Records from a data source
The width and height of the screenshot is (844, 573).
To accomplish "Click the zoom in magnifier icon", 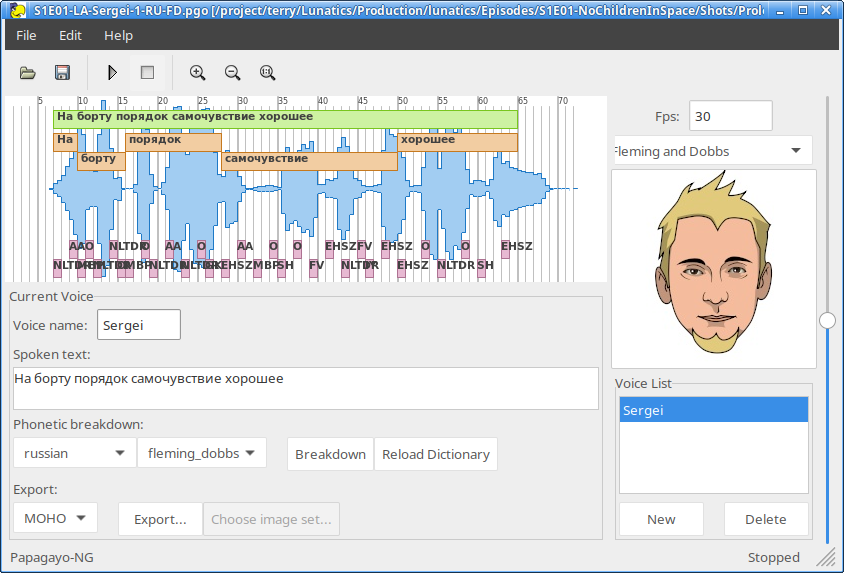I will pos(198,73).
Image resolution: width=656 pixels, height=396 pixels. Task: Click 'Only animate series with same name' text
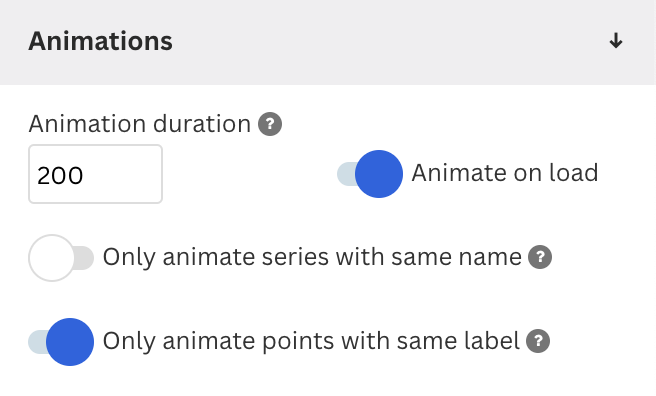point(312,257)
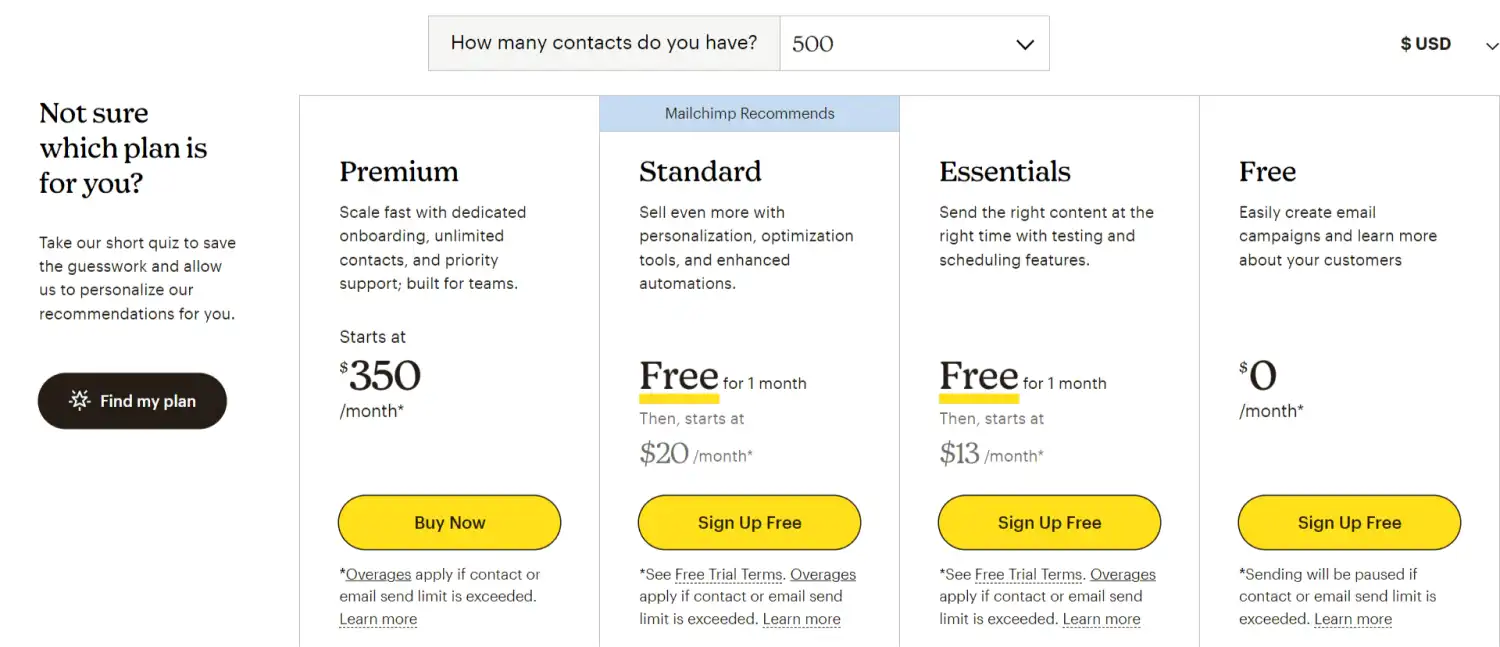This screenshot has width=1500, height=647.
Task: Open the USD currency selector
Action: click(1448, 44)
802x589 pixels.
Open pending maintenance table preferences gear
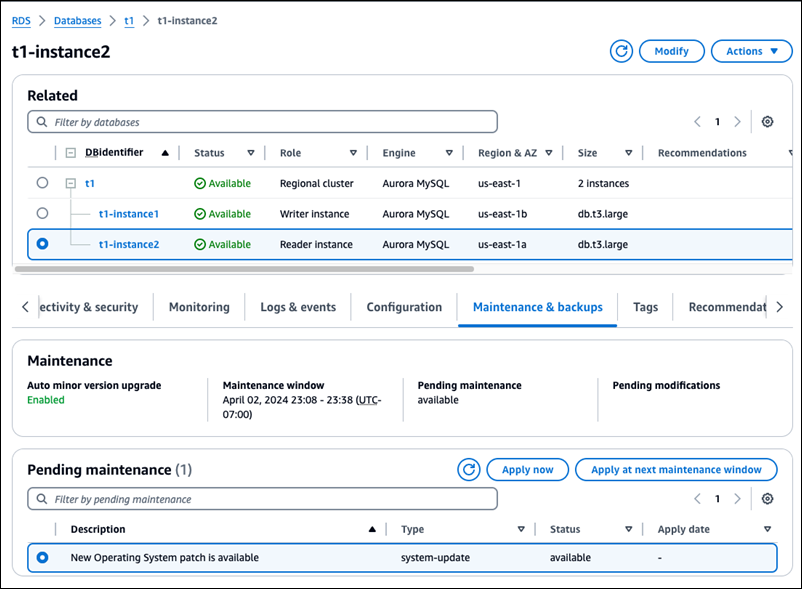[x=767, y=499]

What the task requires
In the entries above, find the line containing "Image resolution: width=656"; transcribe exactly that line and every line after it through the end, and only those, omitting pictures.

Problem solution
Image resolution: width=656 pixels, height=396 pixels. Task: Click 'Only animate series with same name' text
point(312,257)
This screenshot has width=1500, height=647.
Task: Open the USD currency selector
Action: click(1448, 44)
802x589 pixels.
Open pending maintenance table preferences gear
[x=767, y=499]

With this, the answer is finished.